Örneğin, ertesi gün eksik gitmesin diye okul çantasını hazırlayan ebeveynler vardır. “Kendisine kalsa hiç yapmayacak. Öğretmenin kızmasını da umursamıyor” derler. Ancak, çocuğun yerine yapılan çantanın hiçbir faydası yoktur. Öğretmenini umursamadığını söylemesini referans almayarak, aralarındaki ilişkiyi onlara bırakabilmelidir ebeveyn. Ancak yatmadan önce “Çantanı hazırladın mı?” diye bir hatırlatmada bulunabilir sadece.
ÖDEV ÇOCUĞUNDUR
Okulun ilk gününden itibaren bilinmesi gereken en önemli noktalardan biri, ödevin çocuğa ait olduğudur. Her gün birlikte ders başında oturmak gerekmez. Zaman zaman sınav dönemlerinde ya da belli özel durumlarda anne- baba eşlik etse de, öğretmen rolündeki ebeveynleri tercih etmiyoruz. Ödevini tamamlamayan çocuk, okula gittiği eksikle kendisi baş etmelidir.

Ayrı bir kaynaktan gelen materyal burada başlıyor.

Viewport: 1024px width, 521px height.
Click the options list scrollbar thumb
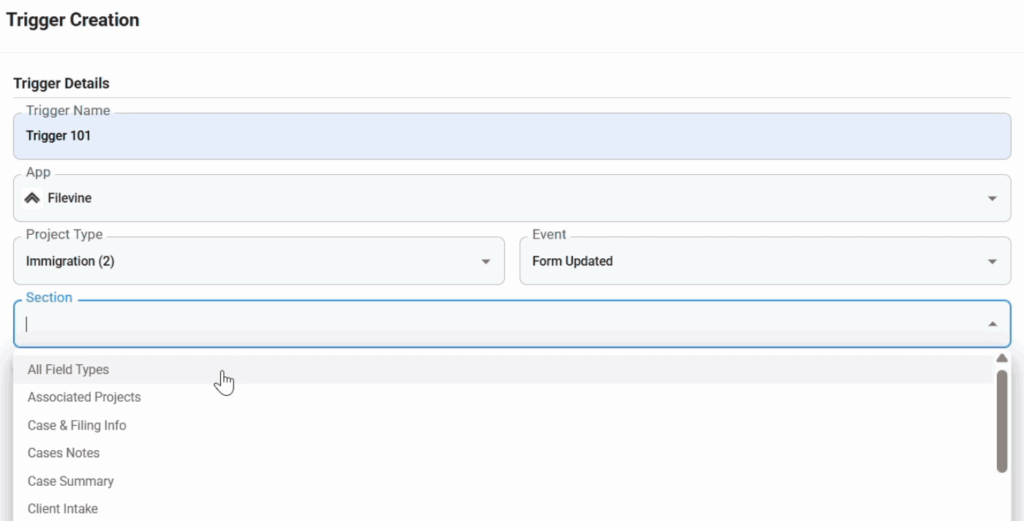pos(1002,421)
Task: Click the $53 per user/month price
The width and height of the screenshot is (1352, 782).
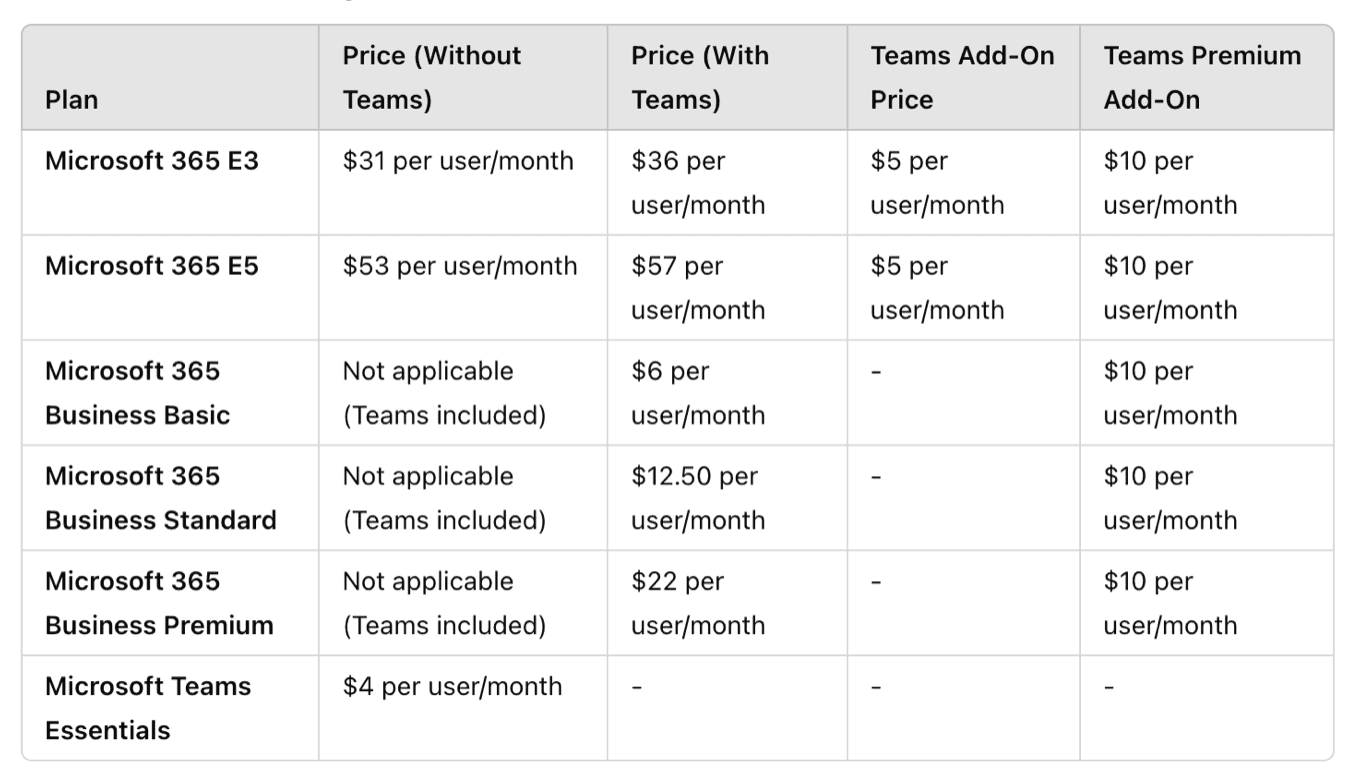Action: point(460,266)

Bazen zor çocuklarda çaresiz kalan öğretmenlerin, anne-babalardan destek istediğini biliyoruz ancak bu destek, tüm sorumluluğu yüklenmek anlamına gelmemelidir. Çocuk istediği zaman diliminde ödev yapabilir. İster okuldan gelince, ister yemekten sonra. Bir şekilde okula kadar ödev tamamlanıyorsa, bu yeterlidir.
‘İSTEMESİNİ’ BEKLEMEYİN
Birçok zaman anne-babaların takıldıkları yer, çocukların okula gitmeyi ve ödev yapmayı istemelerini istemektir. “Çok akıllı çocuk benim oğlum, isterse yapar” diyen iyi niyetli ebeveyn bir şeyi ıskalar. Her çocuk yapabildiği oranda başarılı olmayı ‘ister’, herkes tarafından takdir edilmeyi ‘ister’; bunları ‘isteyerek’ yapmayan çocuğunsa aklını kullandığından bahsedilemez. Çocuklardan uzun ve sıkıcı ödevleri yapmayı, kendilerine çok zor gelen matematik sınavına hevesle gitmeyi istemelerini isteyemeyiz. Önemli olan, o sırada sıkıldığını söyleyen çocuğun duygusunu reddetmeden, yapılması gereken şeye yönlendirebilmektir.
İşte bu noktada çatışmalar, ödül ve cezalar, rüşvet ve pazarlıklar devreye girer. Durumu en kolay ve hasarsız şekilde idare edebilmek gerekir.